Managing the risks around 5G

At a Glance

Security and sovereignty issues cannot be addressed alone. As 5G technology matures, organizations will require collaboration between national and regional institutions across the technology value chain. In this article Barbara Couée examines how organizations are working together to unlock the huge infrastructure and platform capabilities of cloud providers and offer their customers an interoperable platform ecosystem.

5 Minute Read

Barbara Couée

Portfolio Manager, Atos Digital Security, Atos

“In three to four years, cutting 5G will mean cutting power in terms of impact… The impact [of an attack] would be terrible for our economy.”
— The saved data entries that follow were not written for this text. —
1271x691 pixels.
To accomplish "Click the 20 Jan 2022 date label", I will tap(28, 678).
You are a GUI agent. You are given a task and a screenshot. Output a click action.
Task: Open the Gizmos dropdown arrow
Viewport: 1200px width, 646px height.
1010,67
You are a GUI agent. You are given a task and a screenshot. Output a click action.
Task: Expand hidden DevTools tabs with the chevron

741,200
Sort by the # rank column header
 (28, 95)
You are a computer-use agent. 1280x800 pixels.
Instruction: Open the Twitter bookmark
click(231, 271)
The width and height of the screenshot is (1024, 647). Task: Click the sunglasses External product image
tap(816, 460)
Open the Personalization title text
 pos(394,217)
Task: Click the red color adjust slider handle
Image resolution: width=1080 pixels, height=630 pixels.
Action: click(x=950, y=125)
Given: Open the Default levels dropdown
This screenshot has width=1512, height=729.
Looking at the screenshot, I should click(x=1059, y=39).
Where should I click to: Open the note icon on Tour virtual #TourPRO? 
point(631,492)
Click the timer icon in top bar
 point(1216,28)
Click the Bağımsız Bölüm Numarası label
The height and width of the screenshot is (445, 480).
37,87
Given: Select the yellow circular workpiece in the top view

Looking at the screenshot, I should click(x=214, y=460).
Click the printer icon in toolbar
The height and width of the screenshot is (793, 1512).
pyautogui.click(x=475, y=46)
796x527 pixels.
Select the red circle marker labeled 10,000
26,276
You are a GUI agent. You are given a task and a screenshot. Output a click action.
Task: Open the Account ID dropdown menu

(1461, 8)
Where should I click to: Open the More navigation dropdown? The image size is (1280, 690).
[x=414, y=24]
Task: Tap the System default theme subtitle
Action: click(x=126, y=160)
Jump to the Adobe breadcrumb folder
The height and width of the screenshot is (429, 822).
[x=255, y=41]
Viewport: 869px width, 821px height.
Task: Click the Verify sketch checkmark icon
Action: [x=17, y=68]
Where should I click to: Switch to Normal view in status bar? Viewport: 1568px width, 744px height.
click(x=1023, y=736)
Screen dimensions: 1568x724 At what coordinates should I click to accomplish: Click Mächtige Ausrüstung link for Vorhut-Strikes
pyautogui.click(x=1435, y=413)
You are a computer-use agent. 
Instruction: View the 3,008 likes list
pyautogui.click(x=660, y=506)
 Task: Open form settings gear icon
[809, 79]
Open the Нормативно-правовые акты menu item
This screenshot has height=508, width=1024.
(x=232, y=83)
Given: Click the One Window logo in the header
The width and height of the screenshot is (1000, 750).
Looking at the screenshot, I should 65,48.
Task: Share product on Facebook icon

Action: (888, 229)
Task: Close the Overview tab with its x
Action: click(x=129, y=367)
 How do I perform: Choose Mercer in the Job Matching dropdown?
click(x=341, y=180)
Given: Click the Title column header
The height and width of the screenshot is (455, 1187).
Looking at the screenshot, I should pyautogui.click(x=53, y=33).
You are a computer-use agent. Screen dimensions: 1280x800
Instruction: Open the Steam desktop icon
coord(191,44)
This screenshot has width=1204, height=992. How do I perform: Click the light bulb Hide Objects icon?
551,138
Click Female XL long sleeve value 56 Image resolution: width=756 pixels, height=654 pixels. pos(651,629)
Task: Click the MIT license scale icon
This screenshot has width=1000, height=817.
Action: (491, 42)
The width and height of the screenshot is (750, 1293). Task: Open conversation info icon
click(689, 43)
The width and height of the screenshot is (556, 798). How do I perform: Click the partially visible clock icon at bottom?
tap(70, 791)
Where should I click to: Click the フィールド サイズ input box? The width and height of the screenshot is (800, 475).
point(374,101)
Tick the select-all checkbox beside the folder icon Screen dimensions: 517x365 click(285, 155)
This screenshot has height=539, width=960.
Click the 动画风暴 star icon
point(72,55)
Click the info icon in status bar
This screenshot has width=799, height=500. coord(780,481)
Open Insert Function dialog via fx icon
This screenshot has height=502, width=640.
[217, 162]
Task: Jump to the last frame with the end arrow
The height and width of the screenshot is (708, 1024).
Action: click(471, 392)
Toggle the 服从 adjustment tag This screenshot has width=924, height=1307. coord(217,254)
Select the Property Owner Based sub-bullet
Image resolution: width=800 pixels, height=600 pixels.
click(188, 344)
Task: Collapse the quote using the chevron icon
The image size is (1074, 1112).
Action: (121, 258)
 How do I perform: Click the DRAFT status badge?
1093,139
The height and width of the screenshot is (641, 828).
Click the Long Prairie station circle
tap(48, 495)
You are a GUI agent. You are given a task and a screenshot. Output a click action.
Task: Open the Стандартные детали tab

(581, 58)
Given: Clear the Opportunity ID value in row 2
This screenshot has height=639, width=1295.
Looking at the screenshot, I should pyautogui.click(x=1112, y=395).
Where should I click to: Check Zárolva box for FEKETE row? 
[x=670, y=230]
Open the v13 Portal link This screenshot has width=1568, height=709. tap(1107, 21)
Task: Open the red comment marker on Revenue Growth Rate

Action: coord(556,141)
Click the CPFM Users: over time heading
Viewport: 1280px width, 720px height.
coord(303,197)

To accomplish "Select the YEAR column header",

These are the words from Guillaume Poupard, Director of the French security agency ANSSI (Agence nationale de la sécurité des systèmes d’information), referring to the risks of eavesdropping on communications – which led major Dutch providers to block Huawei from their core networks, and resulted in connectivity outages in 5G.

In the US, this strategic importance of 5G has already led to restriction on Huawei and ZTE equipment.

In some non-EU countries like the UK, Huawei was banned and regulations have been enacted to limit its use. The Telecom Act in the UK prohibited mobile network operators from purchasing Huawei equipment after December 2020; they are now asked to remove Huawei from UK’s 5G network by 2027.

In Europe “faced with the risks of ’third-party state interference,’ Europeans want to guarantee their ’technological sovereignty’ over 5G networks and the data that will circulate there.”

The European Union is therefore considering amending cybersecurity laws to apply extra security measures for critical infrastructures, including 5G mobile networks. This could lead to limited usage or even a ban on equipment from providers suspected of espionage.

In parallel, with network virtualization and cloudification, the significance of hyperscalers is growing (AWS for edge, Google Anthos, Azure Stack). This raises questions about the level of control on all planes of sovereignty – data, technology, operations – and the risk of dependency on US capabilities.

In view of the high stakes, countries have now no choice but to get involved in the deployment of future networks in order to guarantee security & resilience.

How is the EU pushing for technologically sovereign 5G solutions?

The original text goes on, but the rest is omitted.